Он выходит из-за стойки, снимает с ближайшего стола перевернутый вверх ногами стул на кривых ножках и ставит перед Серласом.

– Итак, – говорит он, не сводя с Серласа прямого изучающего взгляда, – сначала расскажи нам, кто ты такой и что, черт возьми, за ребенка ты сюда притащил?

#II. Человек из ниоткуда

Серлас мог бы соврать. Он даже придумал, что именно скажет на расспросы жителей встречных деревень и городов, если попадет в неприятности, подобные этой.

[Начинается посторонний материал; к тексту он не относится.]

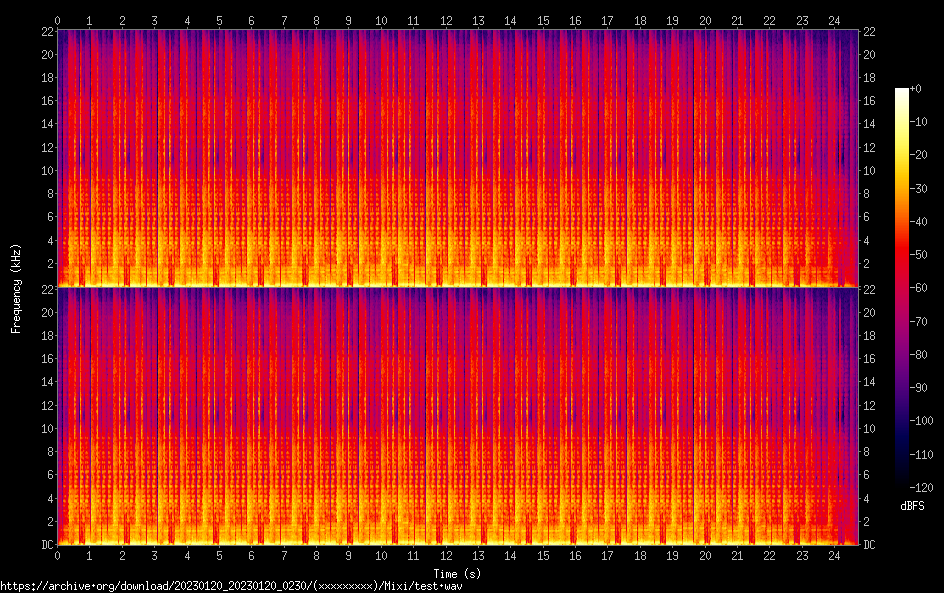
Task: Click the 6 second tick on the top time axis
Action: 251,20
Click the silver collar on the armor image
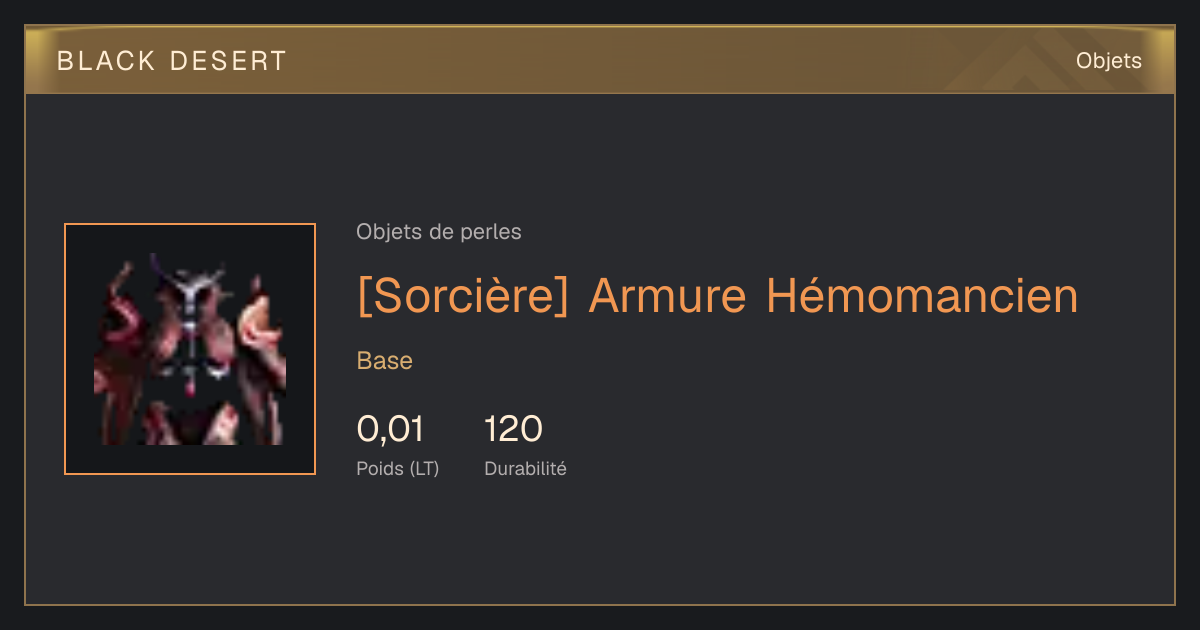This screenshot has height=630, width=1200. point(190,290)
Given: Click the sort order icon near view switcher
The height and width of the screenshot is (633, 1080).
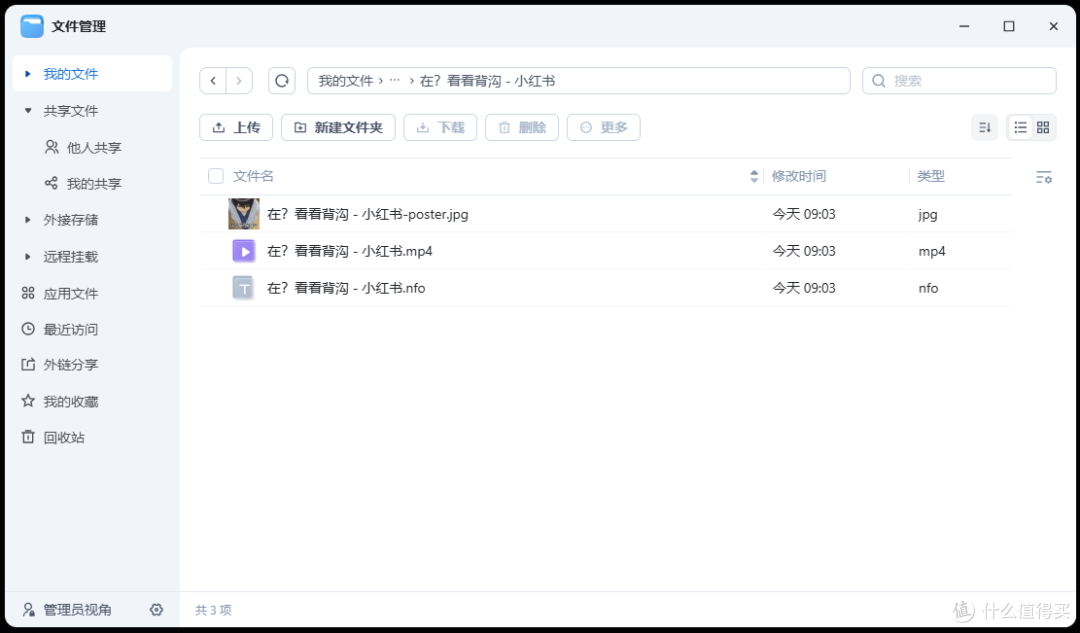Looking at the screenshot, I should click(x=984, y=127).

Но сейчас, когда ночь уже так сильна, а он так слаб, когда долгая дорога выбила из него все возможные разумные и неразумные мысли, Серлас не может придумывать и хитрить.

Он скажет всю правду – не оттого, что в нем остались жалкие крохи благодетели и порядочности, что могут спасти бессмертную душу. Нет, он разуверился в высших силах, готовых спасать невинные жизни покорных своих слуг. Никто не спас Нессу, никто не защитил Клементину.

Он скажет правду, потому что неимоверно и жестоко устал, чтобы тащить на себе еще груз треклятой лжи. Еще днем Серлас готов был городить любую чушь, чтобы его приняли и обогрели в чужом жилище, приютили маленького ребенка на руках у бездомного мужчины. Это было на выходе из Трали. Сейчас ночь, и ему, честно говоря, плевать, каким чудаком и чужаком его воспримут местные жители.

– Я пришел из Трали, – повторяет Серлас уже знакомую троим слушателям фразу. – Прошлой ночью жители Трали убили женщину. Вы узнаете это весьма скоро, скорее, чем мне бы хотелось. Ее звали… – он запинается, скрипит зубами от усердия: назови ее, назови ее имя! – но получается только слабый выдох. – Неважно, как ее звали. Горожане посчитали ее ведьмой и сожгли на костре.

Серлас не внемлет испуганному перешептыванию двух молодых людей. Хозяин паба, что представился Сайомоном, смотрит на пришедшего чужака, не мигая, не выказывая лишних эмоций. Только сжимает руками деревянную спинку кривобокого стула.

– Я был мужем той женщины, а теперь я вдовец, – продолжает Серлас. Слова крошатся на выдохе, звуки дробятся о зубы, и признания вытягивают из него все остатки былых сил. Их и так была самая малость.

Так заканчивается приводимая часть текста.